Call me Nostradamus. A couple of years back I told a colleague that the Los Angeles Lakers would run the NBA’s Western Conference for the next two or three seasons. They were fresh off their trade for Paul Gasol, and Kobe Bryant was the frontrunner for the NBA’s 2008 MVP Award. Their roster was littered with tall, versatile and skilled athletes, and historic head coach Phil Jackson was pulling the strings and calling the shots. The Lakers, in fact, ran through the NBA Western Conference that year with a 12-3 playoff record before succumbing to a ridiculously focused Boston Celtics team in the NBA Finals.

The Lakers made it back to the Finals the next year, but didn’t run through the West with the same authority. A 12-6 record in the western playoffs showed some chinks in the armor but handling the Orlando Magic, 4-1, to claim the 2009 crown brushed any worries aside.

Now it’s year three, and that “two or three seasons” run I predicted for them is coming to a close. Bryant’s legs look dead, the roster isn’t as deep as its 2008 version and the championship hunger appears to be happily satisfied. After dropping consecutive playoff games to their opening round opponent, the Oklahoma City Thunder, Lakers lovers have to be concerned. But somewhere behind that worry, Lakers fans as well as the world are watching this series in awe thinking, “Wow, this Thunder team is really good.”

I told my colleague back in 2008 that Los Angeles would run the West for a few seasons, but when I look at the Thunder I can’t help but think that they might run the entire NBA for a few years. When you talk about young and talented, Oklahoma City jumps to the forefront. Small forward Kevin Durant’s skills are starting to rival the Kobe’s and the Carmelo Anthony’s of the league, and he’s creeping on the doorsteps of LeBron James’ as well. Durant has been ridiculous all season, setting career highs in scoring – in which he led the league – and rebounding with averages of 30 points and 7.6 rebounds per night. He’s using the opening round against the Lakers as his official launch party to NBA stardom and he’s only 21.

Durant shoots from the perimeter like a guard and crashes the boards like a center. His 19 rebounds against the Lakers in the Thunder’s first playoff win on April 22 was the only thing more impressive than his 29 points. While Durant can be a one-man wrecking crew at times, he often doesn’t have to be. Running mate Russell Westbrook might be too young (21 years old) to be mentioned alongside the best point guards in the league but he probably should be.

Westbrook has flat out destroyed opposing Lakers guards – who doesn’t? – scoring more than 21 points per game in the series and his assist-to-turnover ratio has been impressive at 5.25 to 1.5. His size – 6-feet-3-inches tall, 187 pounds – and speed puts him in elite company with the Deron Williams, Rajon Rondos and Derrick Roses of the league in terms of superior athletic point guards. He’s not afraid to help out on the glass – 6.5 rebounds per game in the series – and locking up point guards on the defensive end is probably his best trait.

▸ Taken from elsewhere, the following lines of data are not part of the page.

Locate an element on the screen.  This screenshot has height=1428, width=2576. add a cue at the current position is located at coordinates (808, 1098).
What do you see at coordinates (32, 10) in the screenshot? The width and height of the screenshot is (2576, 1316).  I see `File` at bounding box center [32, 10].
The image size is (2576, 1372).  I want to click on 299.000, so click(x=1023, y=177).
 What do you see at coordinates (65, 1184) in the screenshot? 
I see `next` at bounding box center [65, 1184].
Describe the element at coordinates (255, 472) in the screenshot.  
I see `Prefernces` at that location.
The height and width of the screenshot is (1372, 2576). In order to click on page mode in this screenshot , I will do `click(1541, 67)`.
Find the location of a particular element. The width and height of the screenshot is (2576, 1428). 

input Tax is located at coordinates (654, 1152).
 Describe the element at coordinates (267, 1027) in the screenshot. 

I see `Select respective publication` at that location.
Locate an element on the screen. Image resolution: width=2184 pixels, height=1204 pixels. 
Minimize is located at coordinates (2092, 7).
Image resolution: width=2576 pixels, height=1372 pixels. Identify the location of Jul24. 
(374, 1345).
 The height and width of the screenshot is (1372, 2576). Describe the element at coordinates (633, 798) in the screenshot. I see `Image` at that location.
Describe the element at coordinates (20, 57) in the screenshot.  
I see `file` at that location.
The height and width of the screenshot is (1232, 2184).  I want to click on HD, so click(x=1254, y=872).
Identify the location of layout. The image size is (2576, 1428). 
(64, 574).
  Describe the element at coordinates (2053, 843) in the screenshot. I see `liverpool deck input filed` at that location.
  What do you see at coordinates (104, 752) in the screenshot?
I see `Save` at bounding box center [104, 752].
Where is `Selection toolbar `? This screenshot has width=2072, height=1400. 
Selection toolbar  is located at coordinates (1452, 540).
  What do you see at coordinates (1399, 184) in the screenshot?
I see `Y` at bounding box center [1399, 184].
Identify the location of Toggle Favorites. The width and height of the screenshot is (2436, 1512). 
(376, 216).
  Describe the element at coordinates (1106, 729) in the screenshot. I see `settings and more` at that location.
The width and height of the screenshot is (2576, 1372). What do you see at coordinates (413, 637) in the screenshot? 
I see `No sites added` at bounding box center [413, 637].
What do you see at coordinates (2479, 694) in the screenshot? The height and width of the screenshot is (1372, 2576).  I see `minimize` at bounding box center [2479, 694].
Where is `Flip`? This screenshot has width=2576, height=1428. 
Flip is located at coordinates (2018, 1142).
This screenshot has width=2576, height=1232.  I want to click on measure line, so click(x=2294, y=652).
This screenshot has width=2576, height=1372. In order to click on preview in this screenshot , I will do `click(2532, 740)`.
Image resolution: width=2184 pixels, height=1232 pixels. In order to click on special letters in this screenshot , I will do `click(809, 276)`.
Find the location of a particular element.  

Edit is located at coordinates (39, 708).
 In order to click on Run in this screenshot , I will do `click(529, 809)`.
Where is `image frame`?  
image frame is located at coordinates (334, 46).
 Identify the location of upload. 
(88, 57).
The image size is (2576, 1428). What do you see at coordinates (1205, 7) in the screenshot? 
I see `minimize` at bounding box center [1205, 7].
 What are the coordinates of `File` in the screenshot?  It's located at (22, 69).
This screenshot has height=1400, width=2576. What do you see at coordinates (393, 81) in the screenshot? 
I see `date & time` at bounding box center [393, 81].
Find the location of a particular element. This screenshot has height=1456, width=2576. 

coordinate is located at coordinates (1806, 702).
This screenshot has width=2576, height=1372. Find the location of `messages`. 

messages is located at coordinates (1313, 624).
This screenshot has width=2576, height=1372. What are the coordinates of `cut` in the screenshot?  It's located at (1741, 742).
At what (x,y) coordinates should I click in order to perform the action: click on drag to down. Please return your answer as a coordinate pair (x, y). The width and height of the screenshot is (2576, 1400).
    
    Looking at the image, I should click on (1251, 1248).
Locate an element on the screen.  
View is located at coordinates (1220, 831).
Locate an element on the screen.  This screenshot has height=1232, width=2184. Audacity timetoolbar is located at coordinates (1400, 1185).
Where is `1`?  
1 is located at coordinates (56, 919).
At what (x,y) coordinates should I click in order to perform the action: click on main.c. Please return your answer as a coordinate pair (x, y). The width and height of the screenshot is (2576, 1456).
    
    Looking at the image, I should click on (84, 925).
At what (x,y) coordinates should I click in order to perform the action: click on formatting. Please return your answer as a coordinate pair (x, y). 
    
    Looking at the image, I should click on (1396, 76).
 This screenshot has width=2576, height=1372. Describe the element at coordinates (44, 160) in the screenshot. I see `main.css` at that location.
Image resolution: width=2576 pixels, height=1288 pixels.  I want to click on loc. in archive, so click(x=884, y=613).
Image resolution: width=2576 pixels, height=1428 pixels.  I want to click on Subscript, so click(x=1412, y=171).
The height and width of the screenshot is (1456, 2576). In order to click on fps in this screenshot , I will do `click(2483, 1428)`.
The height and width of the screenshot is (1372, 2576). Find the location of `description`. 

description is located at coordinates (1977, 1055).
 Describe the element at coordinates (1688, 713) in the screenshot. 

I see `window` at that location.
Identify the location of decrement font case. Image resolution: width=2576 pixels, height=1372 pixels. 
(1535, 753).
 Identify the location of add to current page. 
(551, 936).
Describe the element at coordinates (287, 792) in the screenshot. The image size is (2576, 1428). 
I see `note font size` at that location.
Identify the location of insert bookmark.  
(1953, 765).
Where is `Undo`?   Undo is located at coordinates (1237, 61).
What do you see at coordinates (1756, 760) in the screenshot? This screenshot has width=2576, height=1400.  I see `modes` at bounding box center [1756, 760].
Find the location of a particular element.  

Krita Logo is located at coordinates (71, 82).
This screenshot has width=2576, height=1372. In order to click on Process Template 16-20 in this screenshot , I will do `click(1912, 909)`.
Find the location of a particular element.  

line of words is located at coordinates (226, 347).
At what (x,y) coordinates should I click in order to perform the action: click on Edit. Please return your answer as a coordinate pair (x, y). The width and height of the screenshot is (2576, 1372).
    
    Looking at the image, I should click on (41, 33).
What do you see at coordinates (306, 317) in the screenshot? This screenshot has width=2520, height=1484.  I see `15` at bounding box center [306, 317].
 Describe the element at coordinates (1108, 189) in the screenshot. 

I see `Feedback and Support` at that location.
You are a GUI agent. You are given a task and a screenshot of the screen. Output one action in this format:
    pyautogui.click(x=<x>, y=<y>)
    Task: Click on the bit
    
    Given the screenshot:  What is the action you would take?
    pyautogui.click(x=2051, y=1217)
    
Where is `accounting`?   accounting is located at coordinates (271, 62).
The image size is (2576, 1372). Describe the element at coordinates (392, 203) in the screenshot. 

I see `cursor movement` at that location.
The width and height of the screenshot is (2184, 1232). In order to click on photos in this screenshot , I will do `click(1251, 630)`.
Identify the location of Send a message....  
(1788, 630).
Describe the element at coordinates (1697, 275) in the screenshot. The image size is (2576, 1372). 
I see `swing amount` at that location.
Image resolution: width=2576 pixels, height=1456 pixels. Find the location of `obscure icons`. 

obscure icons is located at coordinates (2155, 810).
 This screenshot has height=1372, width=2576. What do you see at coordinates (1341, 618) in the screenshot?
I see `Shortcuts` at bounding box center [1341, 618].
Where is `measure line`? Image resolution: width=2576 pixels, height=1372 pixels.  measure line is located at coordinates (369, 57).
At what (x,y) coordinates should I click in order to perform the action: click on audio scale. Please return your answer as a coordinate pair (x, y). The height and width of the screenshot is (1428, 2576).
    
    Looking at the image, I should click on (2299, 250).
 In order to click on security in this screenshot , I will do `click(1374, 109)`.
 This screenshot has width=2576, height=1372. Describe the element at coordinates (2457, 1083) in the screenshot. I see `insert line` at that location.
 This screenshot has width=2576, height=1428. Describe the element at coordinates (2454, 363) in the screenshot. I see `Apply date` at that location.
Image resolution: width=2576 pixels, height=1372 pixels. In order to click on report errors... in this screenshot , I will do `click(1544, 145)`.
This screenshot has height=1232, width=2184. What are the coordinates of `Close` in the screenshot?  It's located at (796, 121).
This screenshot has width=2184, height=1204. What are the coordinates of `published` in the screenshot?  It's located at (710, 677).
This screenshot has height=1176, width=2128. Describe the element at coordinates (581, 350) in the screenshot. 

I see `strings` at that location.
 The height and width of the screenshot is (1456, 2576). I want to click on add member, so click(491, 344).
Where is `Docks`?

Durant and Westbrook’s dynamic duo is backed by a nucleus of young glue players. Swing forward Jeff Green is only 23, and rookie reserve guard James Harden and Congo import Serge Ibaka are both 20. You’d have to look to 29-year-old fringe center Nick Collison to find the oldest member of Oklahoma City’s rotation and its coach, NBA’s Coach of the Year, Scott Brooks, is only 44. Everything’s young in Oklahoma City. Even the franchise itself is only two years into its existence after moving from Seattle in 2008 (sorry Super Sonic fans).

That youth could also be the Thunder’s downfall against the veteran-laden Lakers. Feel good youth stories are always nice until experience typically trumps it. I’m not going to say I fully expect Los Angeles to beat Oklahoma City but the odds are in their favor. I will say this though: If the Thunder keeps improving at this rate, this will probably be the last season that the odds and Oklahoma City aren’t on the same side.